The thing that disheartens her the most is seeing the hype around the popular “juice cleanses.”

“It’s really toxic. It’s got too much sugar in it. It’s not healthy for your metabolic system. It’s disturbing to me that girls and women will juice cleanse one week to feel beautiful for a week. It then creates a real unhealthy pattern with their relationship with food.”

Anderson and her other two “Green Hearts”—Paltrow and Baum, who is the new CEO at Tracy Anderson, are looking to create a food and beverage meal service that is actually 100% organic. Prices range from $6.75 for sides to $11.50 - $15.25 for meals.

“It took a while to find the right partners to make sure that it is 100% organic, not 80%, not 98%. It has to be 100%. And, we’re still in the process of crafting those relationships to make it available and bigger than what it is now but right now we launched it at our new East Hampton location.”

Anderson says her company and team have bigger plans to expand to grocery stores soon.

But the thing with her and business is that she won’t compromise until she gets it right.

“I’ve had opportunities to grow bigger and faster in a lot of my lanes but for me I have to be authentic. This is why I have a lot of issues with celebrity endorsements because technically to endorse a hair color all you have to do is color four strands of your hair that color, but yet all these woman are like I want that person’s hair which is ridiculous. It really is.”

She says the same thing goes for the food industry.

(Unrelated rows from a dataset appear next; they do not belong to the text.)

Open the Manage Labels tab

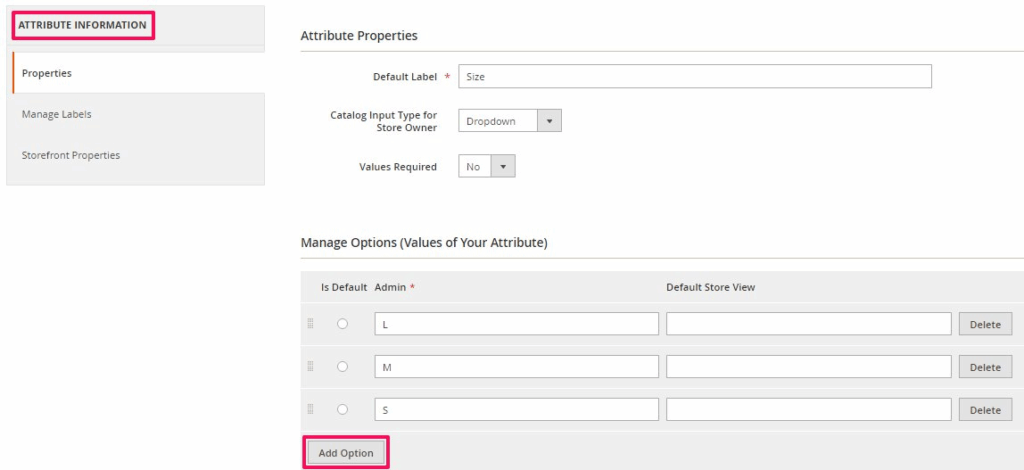click(x=57, y=114)
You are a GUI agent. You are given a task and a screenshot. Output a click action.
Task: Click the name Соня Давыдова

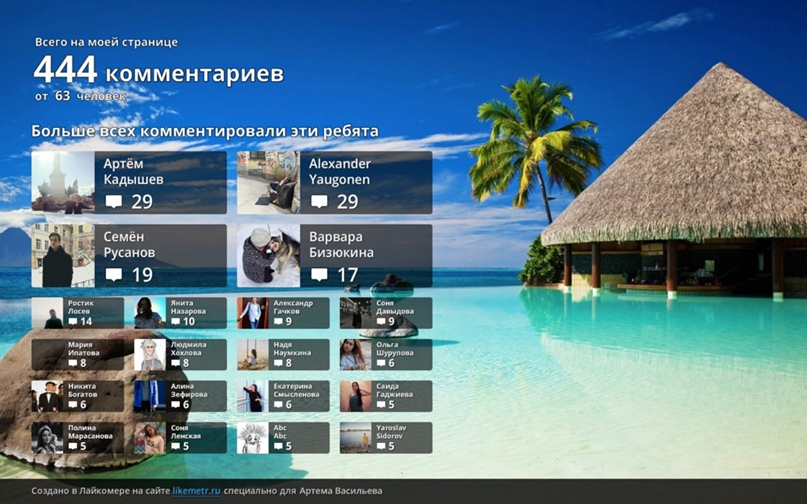tap(392, 307)
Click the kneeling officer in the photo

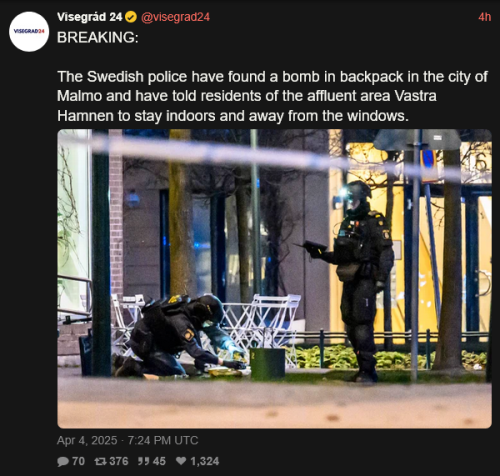click(178, 335)
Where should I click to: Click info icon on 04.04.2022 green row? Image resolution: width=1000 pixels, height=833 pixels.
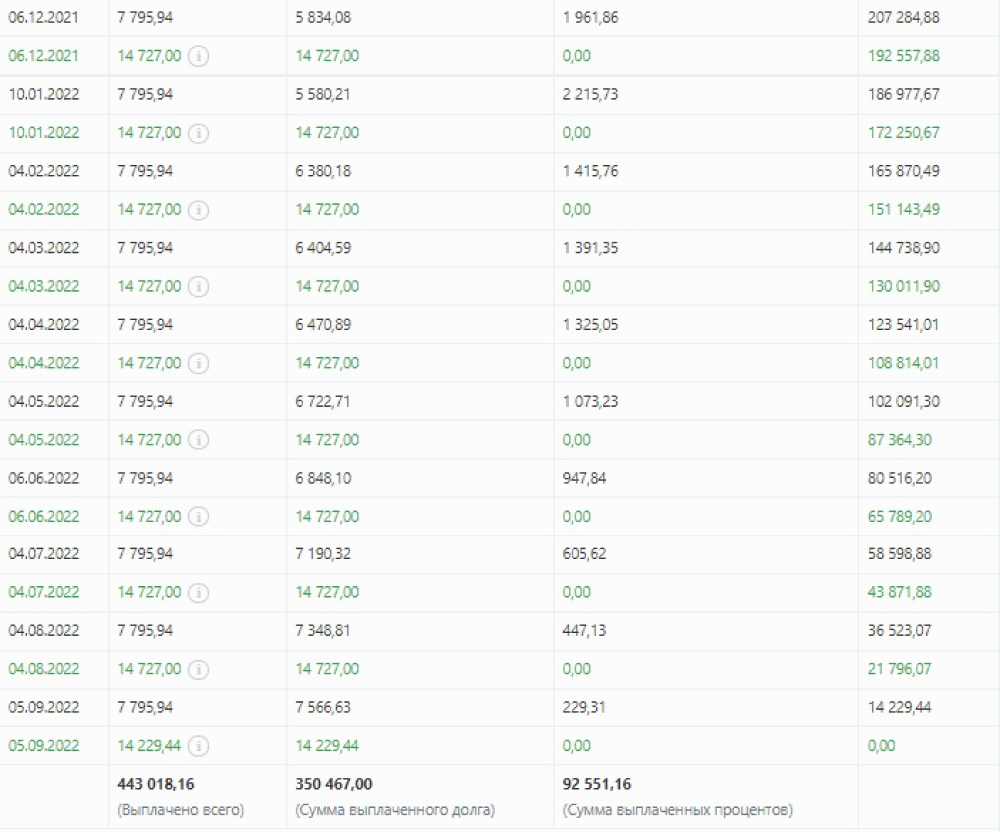198,363
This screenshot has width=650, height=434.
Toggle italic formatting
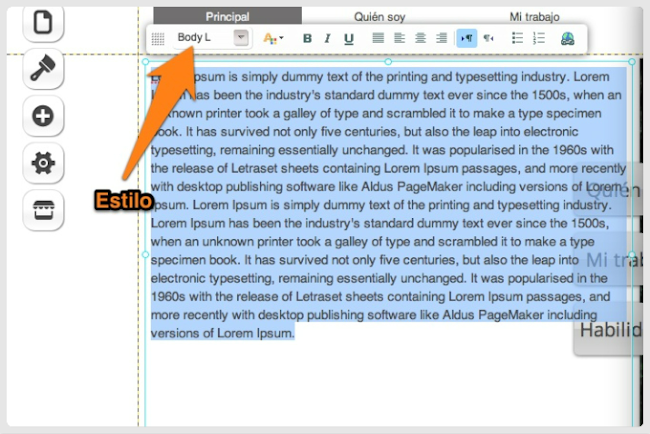coord(328,39)
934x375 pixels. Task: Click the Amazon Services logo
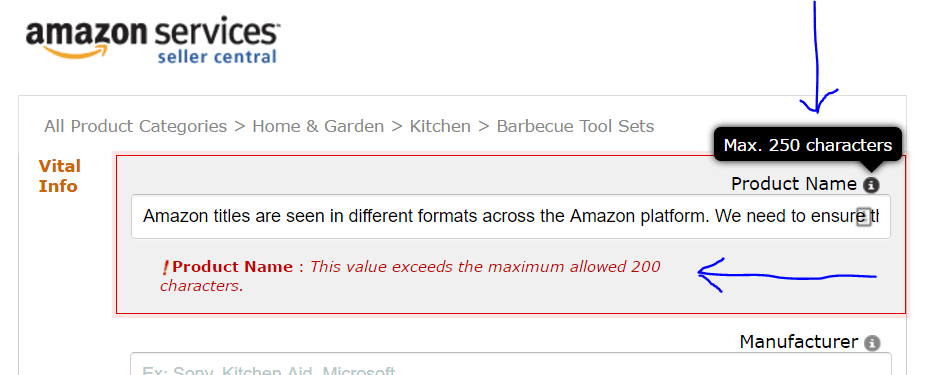coord(152,40)
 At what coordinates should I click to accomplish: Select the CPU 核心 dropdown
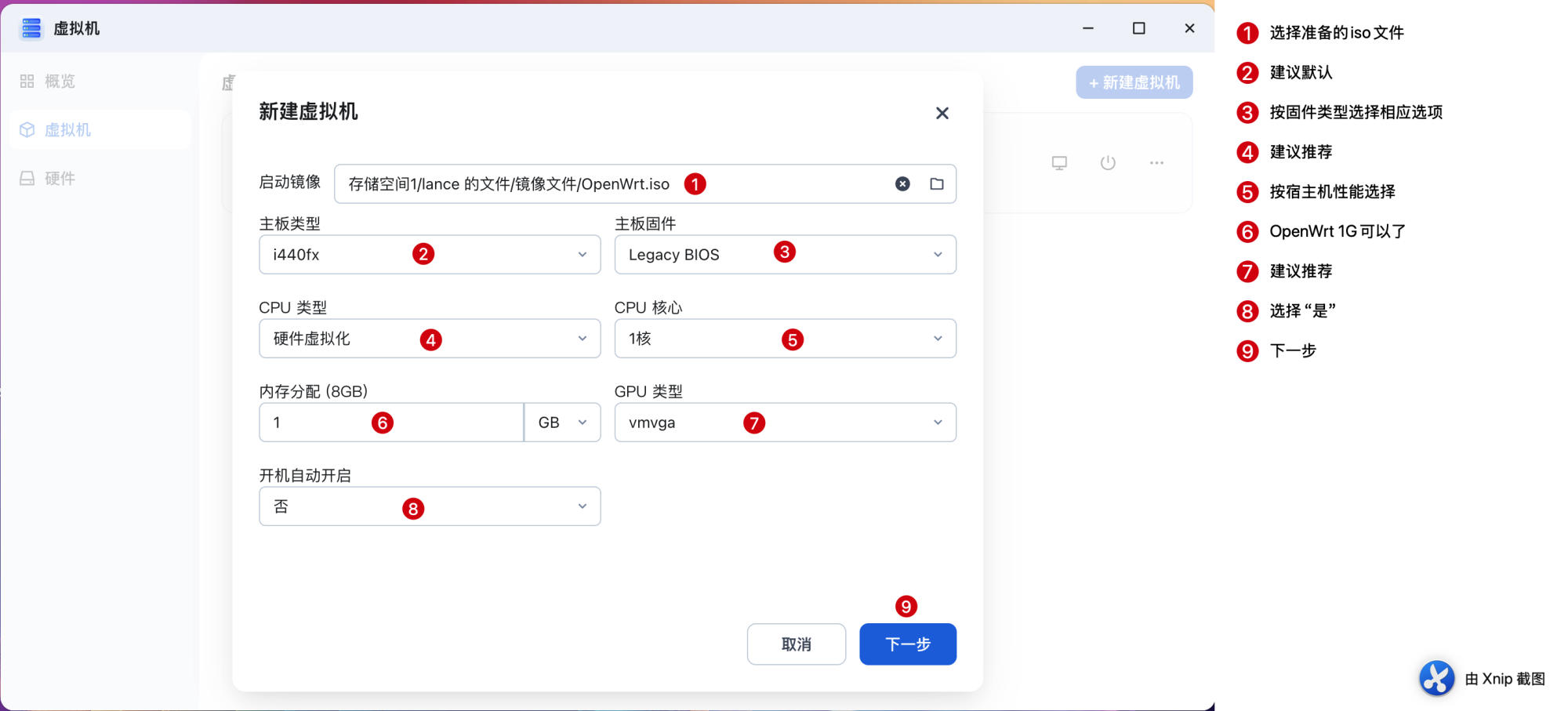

People often get confused by labels saying “all-natural”, “grass-fed”, and “cage-free” terms all the time. It’s all marketing she says.

“We are living in a world where it’s incredibly denatured and things that are denatured, denature us. I think that it’s really important that we learn. We need to slow ourselves down. You don’t need something that fast that you can’t get something whole and good.”

And this won’t be another vegan meal service line either. Anderson says she incorporates a lot of fish in her diet.

“We’re not all meant to be vegan. We’re all like snowflakes. Each of us is biologically different. There are so many different factors but I don’t think the entire world should become vegan."

Anderson says the new move isn’t a push to redefine her brand either.

“I am who I am. It’s all authentic. I’m not going to sit in a room and denature my own style and brand just to make money. It’s not going to happen. “

And lastly, her response to the number one question she’s asked:

“You shouldn’t want to look like someone else. People need to connect more to themselves and really try to figure out what is that they are really good at.”